Sans lieu [Madrid ?] ni date [août 1610].
7 pages ¼ in-8 (207 × 151 mm) sur quatre feuillets vergés cousus au centre, à l’encre brune.
Exceptionnelle redécouverte de l'épître dédicatoire de El Cardenal de Belén, comédie hagiographique consacrée à saint Jérôme.
L’une des rarissimes reliques autographes de Lope de Vega encore en mains privées.
Incarnation du génie dramatique du Siècle d’or espagnol, fondateur de la Comedia nueva, Lope de Vega fut surnommé "le Phénix", le "monstre de la nature" par son contemporain Miguel de Cervantes en raison de l’extraordinaire fécondité de son œuvre.
La pièce El Cardenal de Belén met en scène la figure de saint Jérôme, associé au titre de "cardinal de Bethléem", dont elle dramatise la vie, la conversion et l’ascèse, en opposant les tentations mondaines à l’idéal du renoncement chrétien. Lope de Vega exalte ainsi la sainteté, l’érudition et le combat spirituel de son personnage, dans un style propre au théâtre religieux du Siècle d’or. Il rédige ici une épître dédicatoire conformément à sa pratique, inaugurée précisément avec Parte XIII, selon laquelle chacune de ses comédies était dédiée à une personnalité différente de l’époque.
Pour El Cardenal de Belén, "Le Phénix" s’adresse à son ami Hortensio Félix Paravicino y Arteaga, orateur et prédicateur royal nommé par Philippe III d’Espagne en 1617, figure éminente de l’élite culturelle madrilène.
Paravicino fut immortalisé par El Greco dans un célèbre portrait, aujourd’hui conservé au Museum of Fine Arts de Boston.
Réflexions sur la gloire des vivants et leur postérité : Lope de Vega convoque les autorités philosophiques de l’Antiquité romaine dans une vaste démonstration d’érudition. Opposé à une tradition tenace qui réserve la gloire à la postérité, le dramaturge s’appuie sur l’autorité des Anciens pour remettre en cause leur idée selon laquelle seule la renommée posthume a de la valeur, et la dénonce ici comme un malheur humain, la "desdicha humana". Il s’évertue ainsi à prouver que l’admiration peut et doit s’exercer envers les contemporains, comme l’exprime la formule latine de Sénèque : "Un homme grand parmi les plus grands […] dont l’admiration n’est pas diminuée par le fait qu’il est né à notre époque" ("vir in primis magnus […] cuius admiratione […] non obstat, quod nostro saeculo natus est"). Cette prise de position renvoie aussi à sa propre personne, Lope de Vega y affichant ostensiblement l’étendue de son érudition. En puisant maximes et citations latines dans les manuels du savoir pour nourrir un discours élitiste, le dramaturge affirme ainsi la supériorité de son talent face à ceux qui resteraient aveugles à son génie. Il termine son épître par un éloge appuyé de Paravicino, dont il célèbre le talent oratoire et l’érudition, justifiant la dédicace de sa comédie, offerte comme un hommage sincère ("non ex amore iuditium hoc, sed ex iuditio amor") à l'égard d'un homme dont les vertus méritent d’être reconnues de son vivant.

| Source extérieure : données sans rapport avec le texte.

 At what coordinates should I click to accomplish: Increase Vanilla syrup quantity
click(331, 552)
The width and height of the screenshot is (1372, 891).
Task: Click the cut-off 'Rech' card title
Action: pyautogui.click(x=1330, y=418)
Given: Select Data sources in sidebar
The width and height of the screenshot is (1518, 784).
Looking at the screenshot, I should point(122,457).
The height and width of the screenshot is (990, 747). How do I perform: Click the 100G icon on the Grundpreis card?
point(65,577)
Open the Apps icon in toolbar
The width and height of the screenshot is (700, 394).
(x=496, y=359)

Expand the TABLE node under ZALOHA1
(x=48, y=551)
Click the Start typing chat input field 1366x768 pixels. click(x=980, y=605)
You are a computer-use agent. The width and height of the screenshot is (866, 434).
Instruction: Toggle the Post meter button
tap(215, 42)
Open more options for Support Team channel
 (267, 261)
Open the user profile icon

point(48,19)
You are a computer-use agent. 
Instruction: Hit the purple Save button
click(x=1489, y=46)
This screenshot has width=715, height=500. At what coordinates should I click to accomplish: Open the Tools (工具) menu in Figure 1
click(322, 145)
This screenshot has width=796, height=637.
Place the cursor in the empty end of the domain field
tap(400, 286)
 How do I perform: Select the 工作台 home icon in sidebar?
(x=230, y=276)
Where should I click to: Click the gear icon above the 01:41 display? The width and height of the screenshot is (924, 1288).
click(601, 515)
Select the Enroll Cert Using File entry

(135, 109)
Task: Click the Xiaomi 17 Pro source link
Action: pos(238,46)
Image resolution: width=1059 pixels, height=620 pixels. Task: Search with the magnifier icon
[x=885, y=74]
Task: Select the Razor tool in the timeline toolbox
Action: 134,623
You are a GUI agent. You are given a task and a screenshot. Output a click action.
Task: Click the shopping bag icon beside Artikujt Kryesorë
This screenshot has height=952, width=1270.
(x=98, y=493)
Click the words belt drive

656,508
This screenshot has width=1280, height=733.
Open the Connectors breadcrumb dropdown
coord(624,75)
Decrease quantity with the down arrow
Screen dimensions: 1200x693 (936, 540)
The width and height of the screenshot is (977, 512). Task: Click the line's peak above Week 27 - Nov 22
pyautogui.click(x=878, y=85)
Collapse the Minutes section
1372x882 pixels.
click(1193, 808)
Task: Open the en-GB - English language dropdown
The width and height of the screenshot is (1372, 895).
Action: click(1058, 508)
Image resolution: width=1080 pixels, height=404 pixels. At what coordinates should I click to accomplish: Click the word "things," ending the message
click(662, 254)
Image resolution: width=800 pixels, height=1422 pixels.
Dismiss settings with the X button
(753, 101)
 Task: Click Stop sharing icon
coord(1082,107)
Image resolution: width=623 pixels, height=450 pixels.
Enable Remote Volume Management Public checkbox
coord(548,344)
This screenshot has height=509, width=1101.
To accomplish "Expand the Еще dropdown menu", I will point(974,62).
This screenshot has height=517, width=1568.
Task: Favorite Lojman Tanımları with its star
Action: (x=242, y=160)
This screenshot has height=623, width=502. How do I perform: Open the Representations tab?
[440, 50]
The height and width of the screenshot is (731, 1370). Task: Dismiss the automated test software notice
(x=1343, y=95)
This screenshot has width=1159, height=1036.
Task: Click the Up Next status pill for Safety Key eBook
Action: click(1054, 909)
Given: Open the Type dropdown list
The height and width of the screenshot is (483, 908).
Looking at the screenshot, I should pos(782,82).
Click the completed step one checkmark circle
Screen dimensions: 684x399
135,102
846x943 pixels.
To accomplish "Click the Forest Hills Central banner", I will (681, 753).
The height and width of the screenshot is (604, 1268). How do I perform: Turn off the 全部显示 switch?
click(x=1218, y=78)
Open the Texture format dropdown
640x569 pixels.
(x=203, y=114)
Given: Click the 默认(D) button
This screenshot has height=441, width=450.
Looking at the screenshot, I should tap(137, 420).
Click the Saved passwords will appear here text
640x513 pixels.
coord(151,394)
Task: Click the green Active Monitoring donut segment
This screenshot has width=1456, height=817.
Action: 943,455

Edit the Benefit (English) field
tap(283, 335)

Fondateur de la Comedia nueva ou tragi-comédie à l’espagnole, véritable matrice du théâtre populaire du Siècle d’or, Lope de Vega doit sa postérité à l’ampleur et à la diversité exceptionnelles de son œuvre. Autant admiré qu’envié par ses pairs, il laisse un corpus prodigieux comprenant environ 1 800 pièces profanes, 400 drames religieux, 3 000 sonnets, 9 épopées et de nombreux romans et intermèdes, couvrant tous les tons et explorant une grande variété de thèmes littéraires. Ses manuscrits n'en sont pas moins rarissimes en mains privées.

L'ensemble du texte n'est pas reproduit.